---------- Data to process
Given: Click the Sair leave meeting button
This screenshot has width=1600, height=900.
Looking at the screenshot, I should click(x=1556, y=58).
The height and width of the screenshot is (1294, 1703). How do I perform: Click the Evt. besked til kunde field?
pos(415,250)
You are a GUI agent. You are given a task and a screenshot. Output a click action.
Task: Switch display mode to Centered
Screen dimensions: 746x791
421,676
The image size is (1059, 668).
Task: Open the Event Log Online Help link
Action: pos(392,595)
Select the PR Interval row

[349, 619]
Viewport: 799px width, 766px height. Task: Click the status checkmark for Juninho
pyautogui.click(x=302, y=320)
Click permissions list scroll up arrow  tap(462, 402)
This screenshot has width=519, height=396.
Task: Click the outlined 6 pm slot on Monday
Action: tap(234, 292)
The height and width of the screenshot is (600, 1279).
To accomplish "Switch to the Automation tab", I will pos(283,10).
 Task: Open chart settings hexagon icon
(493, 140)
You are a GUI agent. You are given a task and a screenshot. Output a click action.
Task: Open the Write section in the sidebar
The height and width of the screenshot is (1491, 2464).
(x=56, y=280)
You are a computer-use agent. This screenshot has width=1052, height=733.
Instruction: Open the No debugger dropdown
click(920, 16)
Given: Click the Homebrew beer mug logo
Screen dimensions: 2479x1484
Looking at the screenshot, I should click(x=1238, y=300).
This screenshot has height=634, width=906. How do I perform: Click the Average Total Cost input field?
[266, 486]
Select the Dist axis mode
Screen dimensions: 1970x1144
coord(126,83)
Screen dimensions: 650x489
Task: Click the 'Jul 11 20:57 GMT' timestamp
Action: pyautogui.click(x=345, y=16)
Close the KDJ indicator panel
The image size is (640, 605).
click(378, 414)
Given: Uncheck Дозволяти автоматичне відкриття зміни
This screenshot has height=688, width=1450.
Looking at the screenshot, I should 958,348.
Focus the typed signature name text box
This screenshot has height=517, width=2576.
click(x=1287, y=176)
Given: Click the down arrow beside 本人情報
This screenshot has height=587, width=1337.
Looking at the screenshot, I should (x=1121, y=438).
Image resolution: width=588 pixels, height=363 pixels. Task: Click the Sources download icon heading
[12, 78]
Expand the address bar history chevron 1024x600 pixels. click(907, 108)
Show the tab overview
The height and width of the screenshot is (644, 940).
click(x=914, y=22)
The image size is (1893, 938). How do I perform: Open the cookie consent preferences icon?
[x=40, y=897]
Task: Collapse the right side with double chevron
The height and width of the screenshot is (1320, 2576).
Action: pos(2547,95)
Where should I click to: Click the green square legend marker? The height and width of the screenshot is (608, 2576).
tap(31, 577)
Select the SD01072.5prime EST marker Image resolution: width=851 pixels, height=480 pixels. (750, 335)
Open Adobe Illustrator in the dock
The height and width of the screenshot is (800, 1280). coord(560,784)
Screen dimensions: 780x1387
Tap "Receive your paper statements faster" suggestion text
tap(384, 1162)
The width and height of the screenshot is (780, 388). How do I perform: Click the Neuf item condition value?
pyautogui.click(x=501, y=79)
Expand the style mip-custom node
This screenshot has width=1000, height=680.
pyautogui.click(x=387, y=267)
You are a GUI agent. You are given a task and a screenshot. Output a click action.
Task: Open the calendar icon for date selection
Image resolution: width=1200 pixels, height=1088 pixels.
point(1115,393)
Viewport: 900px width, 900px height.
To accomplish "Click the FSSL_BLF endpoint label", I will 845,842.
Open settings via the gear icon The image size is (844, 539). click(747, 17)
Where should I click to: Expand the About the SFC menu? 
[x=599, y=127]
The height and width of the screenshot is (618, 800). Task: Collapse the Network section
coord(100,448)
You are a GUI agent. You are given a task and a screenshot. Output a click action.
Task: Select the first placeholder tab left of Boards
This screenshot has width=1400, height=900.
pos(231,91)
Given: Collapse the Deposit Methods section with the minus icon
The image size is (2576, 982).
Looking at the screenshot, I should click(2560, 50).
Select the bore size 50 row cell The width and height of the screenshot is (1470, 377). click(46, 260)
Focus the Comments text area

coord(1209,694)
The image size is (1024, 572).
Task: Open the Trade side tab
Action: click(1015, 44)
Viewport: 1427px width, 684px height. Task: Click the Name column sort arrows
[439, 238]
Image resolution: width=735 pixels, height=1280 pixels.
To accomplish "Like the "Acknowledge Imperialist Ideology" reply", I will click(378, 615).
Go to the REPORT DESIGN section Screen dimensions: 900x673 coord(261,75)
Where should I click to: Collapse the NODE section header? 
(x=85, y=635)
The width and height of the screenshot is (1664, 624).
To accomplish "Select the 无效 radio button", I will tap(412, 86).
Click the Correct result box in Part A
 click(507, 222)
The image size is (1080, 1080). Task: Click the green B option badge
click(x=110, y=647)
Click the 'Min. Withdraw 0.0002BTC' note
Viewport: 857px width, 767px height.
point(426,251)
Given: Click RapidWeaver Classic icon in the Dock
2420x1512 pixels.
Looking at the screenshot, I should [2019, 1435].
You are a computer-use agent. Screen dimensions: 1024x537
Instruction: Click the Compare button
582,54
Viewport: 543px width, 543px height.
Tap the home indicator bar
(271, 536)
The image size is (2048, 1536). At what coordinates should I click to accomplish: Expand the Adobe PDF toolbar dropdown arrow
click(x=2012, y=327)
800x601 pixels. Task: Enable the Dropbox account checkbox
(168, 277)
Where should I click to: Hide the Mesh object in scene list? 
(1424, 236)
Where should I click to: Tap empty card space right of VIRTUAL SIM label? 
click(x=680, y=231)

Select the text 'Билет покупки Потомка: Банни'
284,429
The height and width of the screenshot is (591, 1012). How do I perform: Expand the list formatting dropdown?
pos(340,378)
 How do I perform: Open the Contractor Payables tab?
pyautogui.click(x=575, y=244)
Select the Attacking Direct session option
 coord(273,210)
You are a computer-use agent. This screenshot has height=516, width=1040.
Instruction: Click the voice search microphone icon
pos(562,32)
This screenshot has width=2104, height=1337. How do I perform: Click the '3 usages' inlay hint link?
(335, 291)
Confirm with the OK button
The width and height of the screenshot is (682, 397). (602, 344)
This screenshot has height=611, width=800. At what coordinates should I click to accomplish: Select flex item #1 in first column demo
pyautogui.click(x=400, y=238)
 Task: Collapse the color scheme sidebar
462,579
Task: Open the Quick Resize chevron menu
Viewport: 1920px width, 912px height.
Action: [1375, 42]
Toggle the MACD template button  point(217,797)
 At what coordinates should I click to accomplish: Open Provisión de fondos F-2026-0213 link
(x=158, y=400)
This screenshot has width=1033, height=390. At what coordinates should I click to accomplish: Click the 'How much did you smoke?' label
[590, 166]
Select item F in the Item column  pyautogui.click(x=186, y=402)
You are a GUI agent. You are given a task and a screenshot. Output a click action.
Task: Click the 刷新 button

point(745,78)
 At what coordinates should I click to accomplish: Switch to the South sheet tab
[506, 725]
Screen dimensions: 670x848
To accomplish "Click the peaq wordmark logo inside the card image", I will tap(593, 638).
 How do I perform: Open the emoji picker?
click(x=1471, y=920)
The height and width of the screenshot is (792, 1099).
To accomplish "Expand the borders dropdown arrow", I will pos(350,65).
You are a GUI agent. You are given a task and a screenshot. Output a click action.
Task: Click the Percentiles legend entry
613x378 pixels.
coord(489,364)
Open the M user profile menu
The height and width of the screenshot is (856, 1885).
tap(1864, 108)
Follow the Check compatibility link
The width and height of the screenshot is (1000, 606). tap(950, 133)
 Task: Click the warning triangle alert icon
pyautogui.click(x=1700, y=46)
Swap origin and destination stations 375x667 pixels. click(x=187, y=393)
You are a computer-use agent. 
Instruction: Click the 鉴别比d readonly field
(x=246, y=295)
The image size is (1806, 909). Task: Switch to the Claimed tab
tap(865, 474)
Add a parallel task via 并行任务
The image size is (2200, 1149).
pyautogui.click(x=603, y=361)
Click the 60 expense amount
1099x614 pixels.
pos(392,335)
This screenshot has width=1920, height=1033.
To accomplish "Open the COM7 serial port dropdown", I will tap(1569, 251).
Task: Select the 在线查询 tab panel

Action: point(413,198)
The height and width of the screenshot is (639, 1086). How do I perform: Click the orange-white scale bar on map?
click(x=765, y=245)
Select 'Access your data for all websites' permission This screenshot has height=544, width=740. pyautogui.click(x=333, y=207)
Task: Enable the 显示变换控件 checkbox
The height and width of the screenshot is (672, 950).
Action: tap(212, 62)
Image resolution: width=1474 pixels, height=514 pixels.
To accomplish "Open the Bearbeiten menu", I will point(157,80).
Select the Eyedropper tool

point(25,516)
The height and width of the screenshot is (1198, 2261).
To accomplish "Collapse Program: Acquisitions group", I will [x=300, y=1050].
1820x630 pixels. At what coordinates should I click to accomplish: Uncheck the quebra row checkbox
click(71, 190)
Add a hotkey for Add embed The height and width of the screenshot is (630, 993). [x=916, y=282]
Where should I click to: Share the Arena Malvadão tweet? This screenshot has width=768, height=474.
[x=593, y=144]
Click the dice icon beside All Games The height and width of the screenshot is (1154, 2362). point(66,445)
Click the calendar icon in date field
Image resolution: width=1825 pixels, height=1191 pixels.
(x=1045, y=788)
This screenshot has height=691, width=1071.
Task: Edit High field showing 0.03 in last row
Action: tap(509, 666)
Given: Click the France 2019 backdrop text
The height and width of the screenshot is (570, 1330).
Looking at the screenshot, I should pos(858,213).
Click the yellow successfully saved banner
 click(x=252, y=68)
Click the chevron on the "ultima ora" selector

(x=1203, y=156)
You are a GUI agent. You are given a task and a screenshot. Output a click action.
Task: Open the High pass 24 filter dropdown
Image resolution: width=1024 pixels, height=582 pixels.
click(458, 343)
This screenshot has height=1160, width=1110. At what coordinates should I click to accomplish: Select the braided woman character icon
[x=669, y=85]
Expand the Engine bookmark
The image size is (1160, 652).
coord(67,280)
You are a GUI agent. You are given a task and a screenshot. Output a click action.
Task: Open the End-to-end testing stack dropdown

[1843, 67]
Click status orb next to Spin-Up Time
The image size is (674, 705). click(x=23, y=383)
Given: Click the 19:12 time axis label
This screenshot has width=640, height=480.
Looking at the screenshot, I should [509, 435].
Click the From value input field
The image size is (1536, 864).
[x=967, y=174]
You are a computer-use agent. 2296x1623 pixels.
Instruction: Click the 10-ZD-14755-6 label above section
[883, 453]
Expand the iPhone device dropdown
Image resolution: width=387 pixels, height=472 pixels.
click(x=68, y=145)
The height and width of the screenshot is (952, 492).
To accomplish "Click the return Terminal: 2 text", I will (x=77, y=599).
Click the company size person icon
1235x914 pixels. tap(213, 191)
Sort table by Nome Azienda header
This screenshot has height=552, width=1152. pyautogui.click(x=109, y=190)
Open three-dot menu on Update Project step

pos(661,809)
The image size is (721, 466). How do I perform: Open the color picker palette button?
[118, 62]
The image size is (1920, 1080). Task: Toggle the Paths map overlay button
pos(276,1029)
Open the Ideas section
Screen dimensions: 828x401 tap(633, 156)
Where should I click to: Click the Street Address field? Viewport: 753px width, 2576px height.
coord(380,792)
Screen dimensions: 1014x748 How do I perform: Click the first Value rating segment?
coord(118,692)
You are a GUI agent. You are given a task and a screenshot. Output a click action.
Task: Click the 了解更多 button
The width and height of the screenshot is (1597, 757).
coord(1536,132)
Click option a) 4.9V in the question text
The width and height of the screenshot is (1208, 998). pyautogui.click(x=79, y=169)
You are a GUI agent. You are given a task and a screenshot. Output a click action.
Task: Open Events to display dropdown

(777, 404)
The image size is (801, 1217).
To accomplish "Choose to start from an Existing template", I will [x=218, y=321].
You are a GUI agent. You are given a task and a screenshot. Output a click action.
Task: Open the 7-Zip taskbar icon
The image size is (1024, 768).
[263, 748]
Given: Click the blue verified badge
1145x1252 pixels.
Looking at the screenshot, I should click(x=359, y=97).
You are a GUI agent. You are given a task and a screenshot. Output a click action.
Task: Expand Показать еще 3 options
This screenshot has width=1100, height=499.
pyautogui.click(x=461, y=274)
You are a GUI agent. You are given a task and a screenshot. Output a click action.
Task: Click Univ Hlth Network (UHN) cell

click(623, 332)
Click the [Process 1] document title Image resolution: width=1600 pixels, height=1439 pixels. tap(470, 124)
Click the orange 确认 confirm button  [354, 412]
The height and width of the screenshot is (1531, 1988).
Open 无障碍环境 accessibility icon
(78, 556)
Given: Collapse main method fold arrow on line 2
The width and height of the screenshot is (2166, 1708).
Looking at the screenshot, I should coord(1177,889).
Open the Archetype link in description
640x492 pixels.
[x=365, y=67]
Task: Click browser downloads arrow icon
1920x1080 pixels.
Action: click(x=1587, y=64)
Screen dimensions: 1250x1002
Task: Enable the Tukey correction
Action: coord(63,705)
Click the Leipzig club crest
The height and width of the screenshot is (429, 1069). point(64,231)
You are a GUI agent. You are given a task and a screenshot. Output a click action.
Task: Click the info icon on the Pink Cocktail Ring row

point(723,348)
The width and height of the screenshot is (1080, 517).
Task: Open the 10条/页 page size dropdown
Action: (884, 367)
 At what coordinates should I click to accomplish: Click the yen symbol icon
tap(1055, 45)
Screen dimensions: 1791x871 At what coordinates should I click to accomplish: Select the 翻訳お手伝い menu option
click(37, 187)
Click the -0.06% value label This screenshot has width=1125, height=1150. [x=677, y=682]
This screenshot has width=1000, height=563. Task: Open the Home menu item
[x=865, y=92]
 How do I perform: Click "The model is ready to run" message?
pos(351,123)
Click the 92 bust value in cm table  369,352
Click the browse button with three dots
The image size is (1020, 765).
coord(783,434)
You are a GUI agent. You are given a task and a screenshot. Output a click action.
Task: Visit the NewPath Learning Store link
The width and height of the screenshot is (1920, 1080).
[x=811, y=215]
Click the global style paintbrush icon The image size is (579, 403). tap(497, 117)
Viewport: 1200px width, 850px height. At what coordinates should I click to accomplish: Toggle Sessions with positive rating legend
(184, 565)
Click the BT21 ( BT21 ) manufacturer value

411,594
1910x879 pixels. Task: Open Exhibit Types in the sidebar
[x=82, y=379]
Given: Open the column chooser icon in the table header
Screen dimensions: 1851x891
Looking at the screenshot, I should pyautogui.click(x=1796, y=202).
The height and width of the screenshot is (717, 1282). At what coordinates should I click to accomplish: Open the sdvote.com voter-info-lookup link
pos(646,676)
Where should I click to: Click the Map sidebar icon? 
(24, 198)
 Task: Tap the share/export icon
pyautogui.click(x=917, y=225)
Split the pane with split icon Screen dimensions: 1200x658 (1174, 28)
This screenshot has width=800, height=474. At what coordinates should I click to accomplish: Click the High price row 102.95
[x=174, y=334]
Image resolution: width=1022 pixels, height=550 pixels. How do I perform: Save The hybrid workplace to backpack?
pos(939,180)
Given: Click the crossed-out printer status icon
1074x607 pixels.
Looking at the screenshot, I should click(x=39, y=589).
--------------------
Given problem -> Turn the stretch of the records above from the line containing "Open the M user profile menu" through the line containing "pos(392,335)" into a Markdown table with the columns Row and Text, numbering each line and leaving out blank lines.

Complete answer ->
| Row | Text |
|---|---|
| 1 | Open the M user profile menu |
| 2 | The height and width of the screenshot is (856, 1885). |
| 3 | tap(1864, 108) |
| 4 | Follow the Check compatibility link |
| 5 | The width and height of the screenshot is (1000, 606). tap(950, 133) |
| 6 |  Task: Click the warning triangle alert icon |
| 7 | pyautogui.click(x=1700, y=46) |
| 8 | Swap origin and destination stations 375x667 pixels. click(x=187, y=393) |
| 9 | You are a computer-use agent.  |
| 10 | Instruction: Click the 鉴别比d readonly field |
| 11 | (x=246, y=295) |
| 12 | The image size is (1806, 909). Task: Switch to the Claimed tab |
| 13 | tap(865, 474) |
| 14 | Add a parallel task via 并行任务 |
| 15 | The image size is (2200, 1149). |
| 16 | pyautogui.click(x=603, y=361) |
| 17 | Click the 60 expense amount |
| 18 | 1099x614 pixels. |
| 19 | pos(392,335) |